(I watched Samira Makhmalbaf’s third feature length movie at home recently on my breaking-down television. Samira Makhmalbaf’s first feature, “The Apple”, is one of my favourites. It's set in Iran and is about twin sisters who are physically let out of the locked gate of their home for the first time in their eleven years by a calm and persistent social worker. The girls roam around the neighbourhood together like delighted aliens. The father who had kept them behind the gate is shown simply as a religious man with a blind wife who was doing what he thought was best. “At Five in the Afternoon” also involves two female characters who live with a religious father figure. The father here is also simply doing what he thinks is best. He is an old man and the girls are women. The father, again, wants to protect them, but he is running out of locations - struggling to find a place for them all where “God still lives”. There is no gate – no house and the woman are not prisoners. They live as refugees moving from “ruins” to “ruins” with a horse drawn cart in a devastated Afghanistan. Like “The Apple”, it is an incredibly pleasurable movie.)
Apart from the chores of finding food, water and shelter, the main character Nogreh stands most frequently at a back doorway between a religious meeting place and a city street. She slips her sky blue burqa behind her head like a superhero cape and replaces her modest shoes with well worn high heels and heads off to a school she secretly attends with girls who have less strict fathers than hers. At her school, there are “elections” to see which girl should be “president”. Nogreh has entered the race. She spends a great deal of the movie asking others and herself how change can happen in her country, how a woman like her could become president. She wants to see the speeches that successful presidential candidates in other countries wrote – “the speeches that made people vote for them”. Her questions are searching and practical, she is starting from the beginning.

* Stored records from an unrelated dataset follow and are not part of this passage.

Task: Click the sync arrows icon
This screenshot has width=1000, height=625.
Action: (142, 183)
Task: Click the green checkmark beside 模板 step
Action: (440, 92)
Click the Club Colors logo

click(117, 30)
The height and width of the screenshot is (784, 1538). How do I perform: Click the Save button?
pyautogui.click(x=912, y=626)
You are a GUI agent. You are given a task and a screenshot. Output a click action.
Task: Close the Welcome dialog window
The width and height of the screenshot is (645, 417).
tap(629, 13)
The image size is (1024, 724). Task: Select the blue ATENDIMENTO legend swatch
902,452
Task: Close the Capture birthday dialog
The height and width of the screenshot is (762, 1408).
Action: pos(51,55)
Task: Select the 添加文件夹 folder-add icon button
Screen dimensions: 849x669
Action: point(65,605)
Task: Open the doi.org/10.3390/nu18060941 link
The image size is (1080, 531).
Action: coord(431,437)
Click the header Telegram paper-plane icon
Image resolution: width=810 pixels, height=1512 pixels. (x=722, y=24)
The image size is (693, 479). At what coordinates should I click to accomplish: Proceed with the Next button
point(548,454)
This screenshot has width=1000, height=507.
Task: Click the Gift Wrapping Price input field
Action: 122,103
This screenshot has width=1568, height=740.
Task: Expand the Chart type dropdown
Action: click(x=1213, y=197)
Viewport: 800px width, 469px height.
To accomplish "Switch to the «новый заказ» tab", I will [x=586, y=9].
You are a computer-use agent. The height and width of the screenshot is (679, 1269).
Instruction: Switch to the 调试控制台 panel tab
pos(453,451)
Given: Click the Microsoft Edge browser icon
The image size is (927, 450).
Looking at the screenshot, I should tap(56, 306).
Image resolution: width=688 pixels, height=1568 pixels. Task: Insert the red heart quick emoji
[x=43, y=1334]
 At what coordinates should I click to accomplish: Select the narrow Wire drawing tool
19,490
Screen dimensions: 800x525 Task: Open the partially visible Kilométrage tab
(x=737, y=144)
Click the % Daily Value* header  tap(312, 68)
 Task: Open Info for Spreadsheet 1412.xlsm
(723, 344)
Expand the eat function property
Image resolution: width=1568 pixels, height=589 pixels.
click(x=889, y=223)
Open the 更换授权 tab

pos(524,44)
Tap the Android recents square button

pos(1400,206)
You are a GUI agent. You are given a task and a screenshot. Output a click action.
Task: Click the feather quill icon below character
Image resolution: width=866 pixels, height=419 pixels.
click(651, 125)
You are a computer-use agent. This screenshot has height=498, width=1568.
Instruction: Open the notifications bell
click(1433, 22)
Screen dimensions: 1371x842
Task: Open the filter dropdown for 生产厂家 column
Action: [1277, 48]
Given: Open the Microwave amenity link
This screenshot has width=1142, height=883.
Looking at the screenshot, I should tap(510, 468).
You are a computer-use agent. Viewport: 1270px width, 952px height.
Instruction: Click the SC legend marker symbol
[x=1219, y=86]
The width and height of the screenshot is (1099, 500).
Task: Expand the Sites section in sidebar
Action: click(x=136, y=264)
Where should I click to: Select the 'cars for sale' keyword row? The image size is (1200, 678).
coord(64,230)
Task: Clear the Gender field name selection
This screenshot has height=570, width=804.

There is one scene where Nogreh descends down an outdoor staircase with her high heels, her sky blue cape and sun umbrella. Behind her are ruins where her father rests. She stops ten steps above a French soldier standing alone at the bottom of the ruins. Nogreh’s friend, Poet, bikes up and begins to act as translator. The French soldier is told by Poet that Nogreh is Afghanistan’s future president. The French soldier immediately brings his body to attention and salutes Nogreh with sincere respect.
I understand the soldier, I understand that if you are in a foreign country (or even in your own neighborhood), it is often hard to know what is what. It looks like the French solider is both prepared to understand this is a game and prepared to understand that this is true. How could he possibly know for sure? It is hard even for the girl, whose narrative this is, to know what is possible. But he responds with conviction and respect. The soldier and Nogreh have entered into a situation that is either a game or a new beginning - none of us are sure which.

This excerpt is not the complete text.